As we get ready to talk about the wearable and data opportunity onstage at Cannes, here's a previous wearables campaign that Jeff discussed with eMarketer.
Experimentation is the best way to characterize the mindset of businesses executives who have taken the leap into marketing with wearables. Some are dabbling with smart watch apps and others are specifically targeting wearable users through new marketing campaigns. From a strategic perspective, the path forward is not always clear. But by getting involved early, businesses are hoping to connect with early adopters, raise brand awareness and gain insights that will put them one step ahead of their competitors when wearables go mainstream. What follows are four brands’ use cases and insights from the executives who integrated wearable devices into their business strategies.
American Family Insurance
American Family insurance, which offers a portfolio of insurance, investment and retirement-planning products, recently integrated wearable devices into their marketing strategy to raise awareness of their life and health insurance offerings. The insurance firm partnered with media and marketing services firm Mindshare and sport clothing company Under Armour to develop and deploy a fitness program, the 2015 Challenge.

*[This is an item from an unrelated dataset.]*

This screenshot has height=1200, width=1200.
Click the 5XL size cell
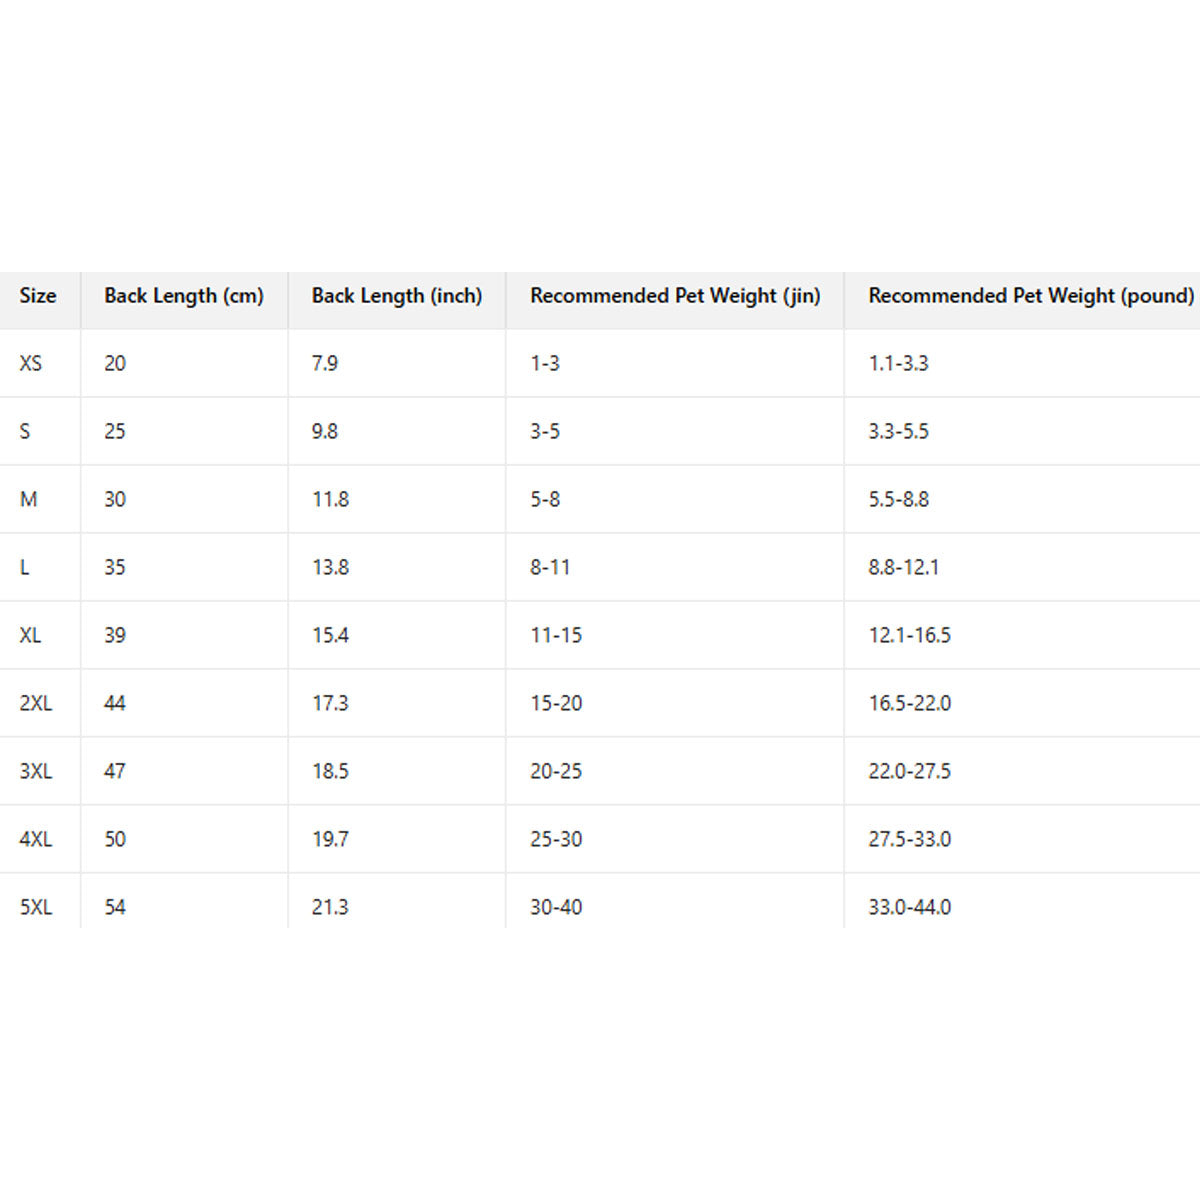(x=36, y=907)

The personal nature of wearable devices allows businesses to align their goals with consumers’ goals. “American Family Insurance is all about helping families achieve their goals, so we set up a program called the 2015 Challenge that allowed people to achieve their goals from a fitness perspective. The participants needed to work out 20 minutes a day for 15 days over the course of the month. At the beginning of January 2015, we asked people who had these wearables and connected devices to sync their devices up to Under Armour’s MapMyFitness app, and then opt in to participate in the 2015 Challenge. If you didn’t have a wearable, you could still participate in it, but having a wearable was a hook to get consumers to opt in and participate. Once in, people could unlock specific achievement level badges as well as unique Spotify playlists based on their workout routines.”
“Owned assets helped attain opt-ins for wearable device integration. We introduced the 2015 Challenge powered by American Family Insurance through social media channels, as well as within the MapMyFitness app. When people logged into the app they would see that this challenge existed and then they could opt in to participate. We communicated the sponsored event through paid media and PR as well.
“The number of participants was the key performance metric. There were over 50,000 participants in the challenge and we logged over 1 million workouts based on people syncing up their wearable to the MapMyFitness apps. From an engagement perspective, everybody at American Family Insurance was very happy with the number of people who signed up for this challenge and were exposed to the brand each day. We considered that a success.”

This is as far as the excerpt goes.